Two other pieces of nostalgia prompted by the movie gave me pause, the first about how even a superb attempt at realism falls prey to fiction; the second about the much more important theme of the movie: the immorality of the Vietnam war.
The first piece:
At the height of the Free Speech movement on Dec. 2, 1964, on the steps of Sproul Hall at the University of California at Berkeley, soon to be occupied and the university brought to a halt, Mario Savio gave a speech. Savio, a 22-year-old graduate student in philosophy, justified the student occupation and closure of the university, saying there’s a time when the operation of the machine becomes so odious that you’ve got to put your bodies upon the gears and upon the wheels, upon the levers, to make the machine stop. I was there. I heard him make the speech. In my mind’s eye I can still picture the scene. In the movie, an extract from his speech is repeated verbatim by a protester on the East Coast. It didn’t happen there, nor would a protester memorize Savio’s words. “The Post,” which tried mightily to replicate history, also took liberties.
The second piece:
The memoir of my late, close friend Richard Gould was recently published posthumously, Refusal to Submit. Gould went to jail rather than to Vietnam.
He did not flee to Canada. He did not seek a fake medical deferment, nor a fake theology deferment. He took a stand. He paid a terrible price, as his memoir of his time in jail makes amply clear. He did not regret it. He thought it far worse that both American and Vietnamese boys die needlessly than that he suffer in jail.
Two points in the movie jolted this piece of nostalgia. One was when a reporter was asked whether he would go to jail, a risk in publishing the top secret Pentagon Papers, in order to stop the killing. He said he would, “in theory.” Dick surpassed theory. He had courage. It was actually more; he saw through the fog of government justification of the war better than most. He wasn’t just “against the killing”; he was not a pacifist. He told me he would have fought in WW II. He was not a knee-jerk opponent of government, as so many in the 1960s were. He was thoughtful. He researched.
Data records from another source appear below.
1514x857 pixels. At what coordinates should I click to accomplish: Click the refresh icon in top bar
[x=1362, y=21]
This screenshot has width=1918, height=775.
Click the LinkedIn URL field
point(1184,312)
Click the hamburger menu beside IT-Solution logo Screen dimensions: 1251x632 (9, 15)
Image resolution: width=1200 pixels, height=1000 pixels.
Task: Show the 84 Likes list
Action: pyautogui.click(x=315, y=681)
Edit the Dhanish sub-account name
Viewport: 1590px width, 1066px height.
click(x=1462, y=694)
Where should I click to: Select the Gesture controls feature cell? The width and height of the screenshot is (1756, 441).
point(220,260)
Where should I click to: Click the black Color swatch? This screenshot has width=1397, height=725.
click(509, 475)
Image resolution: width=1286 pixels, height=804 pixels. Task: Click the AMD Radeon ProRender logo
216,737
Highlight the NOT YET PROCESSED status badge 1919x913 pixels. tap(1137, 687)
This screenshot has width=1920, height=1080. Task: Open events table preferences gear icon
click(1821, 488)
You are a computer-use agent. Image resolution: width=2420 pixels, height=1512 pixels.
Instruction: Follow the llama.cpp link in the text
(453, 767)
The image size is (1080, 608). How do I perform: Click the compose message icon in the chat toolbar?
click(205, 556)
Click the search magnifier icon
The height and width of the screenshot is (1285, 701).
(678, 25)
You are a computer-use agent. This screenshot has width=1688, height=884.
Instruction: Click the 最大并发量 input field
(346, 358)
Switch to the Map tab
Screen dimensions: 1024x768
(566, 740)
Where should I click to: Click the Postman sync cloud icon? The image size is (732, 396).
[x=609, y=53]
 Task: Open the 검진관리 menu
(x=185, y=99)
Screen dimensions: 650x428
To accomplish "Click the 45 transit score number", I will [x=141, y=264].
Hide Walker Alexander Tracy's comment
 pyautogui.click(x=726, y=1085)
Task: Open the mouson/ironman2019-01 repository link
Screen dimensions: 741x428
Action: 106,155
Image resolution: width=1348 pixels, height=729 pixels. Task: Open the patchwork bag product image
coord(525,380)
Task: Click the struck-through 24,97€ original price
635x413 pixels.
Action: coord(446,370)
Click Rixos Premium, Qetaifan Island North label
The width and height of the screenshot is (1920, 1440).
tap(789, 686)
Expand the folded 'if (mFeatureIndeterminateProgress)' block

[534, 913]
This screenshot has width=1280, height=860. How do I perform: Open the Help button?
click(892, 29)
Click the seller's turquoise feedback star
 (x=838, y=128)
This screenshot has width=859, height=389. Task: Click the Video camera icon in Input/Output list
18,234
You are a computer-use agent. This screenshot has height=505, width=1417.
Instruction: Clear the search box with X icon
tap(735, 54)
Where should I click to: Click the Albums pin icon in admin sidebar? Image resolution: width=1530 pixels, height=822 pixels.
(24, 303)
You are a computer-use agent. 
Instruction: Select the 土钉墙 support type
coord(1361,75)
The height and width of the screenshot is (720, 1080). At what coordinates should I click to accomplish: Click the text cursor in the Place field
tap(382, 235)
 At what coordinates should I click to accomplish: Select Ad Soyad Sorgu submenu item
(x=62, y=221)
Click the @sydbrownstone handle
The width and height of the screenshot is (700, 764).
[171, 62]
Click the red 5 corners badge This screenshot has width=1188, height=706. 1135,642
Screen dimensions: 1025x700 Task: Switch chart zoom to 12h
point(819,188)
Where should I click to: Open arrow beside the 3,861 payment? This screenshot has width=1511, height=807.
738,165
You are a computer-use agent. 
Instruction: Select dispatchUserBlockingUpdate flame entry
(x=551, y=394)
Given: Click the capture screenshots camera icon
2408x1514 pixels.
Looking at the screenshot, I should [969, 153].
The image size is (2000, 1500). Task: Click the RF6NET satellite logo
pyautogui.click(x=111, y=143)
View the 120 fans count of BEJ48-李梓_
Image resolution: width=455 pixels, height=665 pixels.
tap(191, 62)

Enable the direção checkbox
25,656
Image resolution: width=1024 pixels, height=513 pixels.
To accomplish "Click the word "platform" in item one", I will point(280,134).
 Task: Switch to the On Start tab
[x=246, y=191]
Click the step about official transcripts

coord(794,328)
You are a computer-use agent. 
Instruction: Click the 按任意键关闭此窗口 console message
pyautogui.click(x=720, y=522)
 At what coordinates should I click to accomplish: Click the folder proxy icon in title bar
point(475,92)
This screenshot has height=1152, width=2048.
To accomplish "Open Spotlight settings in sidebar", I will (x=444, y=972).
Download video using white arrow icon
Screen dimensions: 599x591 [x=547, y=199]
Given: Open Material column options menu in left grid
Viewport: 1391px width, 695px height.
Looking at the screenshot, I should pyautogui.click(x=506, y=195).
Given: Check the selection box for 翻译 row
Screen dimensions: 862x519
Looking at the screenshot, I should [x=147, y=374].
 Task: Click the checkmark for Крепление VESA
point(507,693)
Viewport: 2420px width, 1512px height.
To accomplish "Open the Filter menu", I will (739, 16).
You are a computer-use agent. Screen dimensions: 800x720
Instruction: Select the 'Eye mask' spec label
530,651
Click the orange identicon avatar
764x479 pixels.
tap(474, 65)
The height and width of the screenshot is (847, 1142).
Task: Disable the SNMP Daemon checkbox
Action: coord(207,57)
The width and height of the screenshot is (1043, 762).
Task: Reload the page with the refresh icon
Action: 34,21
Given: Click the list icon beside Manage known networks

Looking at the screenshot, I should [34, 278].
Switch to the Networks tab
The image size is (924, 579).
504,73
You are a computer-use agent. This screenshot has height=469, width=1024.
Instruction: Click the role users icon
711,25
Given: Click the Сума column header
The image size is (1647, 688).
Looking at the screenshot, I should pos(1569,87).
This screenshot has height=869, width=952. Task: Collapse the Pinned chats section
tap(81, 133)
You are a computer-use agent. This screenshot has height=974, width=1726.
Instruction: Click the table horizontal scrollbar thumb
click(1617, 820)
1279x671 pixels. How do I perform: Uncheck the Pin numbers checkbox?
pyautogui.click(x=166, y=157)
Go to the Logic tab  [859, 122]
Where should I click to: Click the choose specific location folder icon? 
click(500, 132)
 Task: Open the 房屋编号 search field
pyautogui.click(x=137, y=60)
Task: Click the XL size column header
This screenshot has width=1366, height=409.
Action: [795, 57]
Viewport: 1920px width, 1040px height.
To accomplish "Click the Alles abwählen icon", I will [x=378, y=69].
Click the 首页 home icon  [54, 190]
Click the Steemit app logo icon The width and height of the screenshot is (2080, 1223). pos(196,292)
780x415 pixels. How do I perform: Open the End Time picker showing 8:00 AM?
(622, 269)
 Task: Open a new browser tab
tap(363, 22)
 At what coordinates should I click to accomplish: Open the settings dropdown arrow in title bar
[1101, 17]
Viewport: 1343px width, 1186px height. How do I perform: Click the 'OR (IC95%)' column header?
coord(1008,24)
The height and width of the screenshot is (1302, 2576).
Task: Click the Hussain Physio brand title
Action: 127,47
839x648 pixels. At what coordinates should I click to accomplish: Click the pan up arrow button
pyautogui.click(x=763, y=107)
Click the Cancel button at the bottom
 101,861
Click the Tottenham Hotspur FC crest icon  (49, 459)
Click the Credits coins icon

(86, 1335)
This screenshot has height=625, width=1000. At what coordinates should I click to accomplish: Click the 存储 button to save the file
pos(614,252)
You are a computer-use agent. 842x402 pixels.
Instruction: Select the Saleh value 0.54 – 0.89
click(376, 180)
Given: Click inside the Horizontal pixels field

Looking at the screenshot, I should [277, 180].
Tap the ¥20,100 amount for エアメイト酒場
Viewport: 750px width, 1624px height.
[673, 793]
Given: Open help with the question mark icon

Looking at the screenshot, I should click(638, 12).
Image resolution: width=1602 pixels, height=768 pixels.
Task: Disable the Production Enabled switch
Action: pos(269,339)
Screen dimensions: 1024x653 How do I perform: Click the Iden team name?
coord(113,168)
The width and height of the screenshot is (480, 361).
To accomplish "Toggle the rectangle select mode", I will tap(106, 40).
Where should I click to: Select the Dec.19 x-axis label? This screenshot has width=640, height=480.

He came to conclusions based on information as well as moral principle.
And he made a difference. He was part of a very small cadre of American youth who supported each other through the trials of social ostracism and of jail. One particularly pertinent passage in his memoir, which Dick’s brother Alan Gould reminded me of, is Dick’s recounting of how one of his fellow draft resisters inspired Daniel Ellsberg, who decided to expose what became known as the Pentagon Papers. One never knows the impact of a seemingly small, unnoticed, individual act of conscience.
The movie ends with a spooky scene of a couple of cops detecting a burglary at the Watergate, which eventually toppled President Nixon. Why did the movie end this way?
This was a movie about journalists taking the heroic route, about publishing vital information about the Vietnam war under the threat of contempt of court and of jail. This was a movie about the struggles of journalists as they ferreted out the information, faced down their lawyers and their bankers (who warned in dire tones of the ultimate failure of the Washington Post company if it published the Pentagon Papers); mostly, as they faced down their own consciences. This was a movie about a war that was begun not by Richard Nixon, who was president at the time of the publication of the Pentagon Papers and who, in fact, was the president who ended the American presence in Vietnam. Why did this movie end on a post-Pentagon Papers, anti-Nixon note? Does not everyone already know the corruption of Richard Nixon? Does anyone have any doubt about it?
Somehow, the makers of the movie just could not be satisfied with a heroic, historic, life-saving, very human moment in journalism, instead signing off with a negative diversion that was a sign not so much of those times as of our own.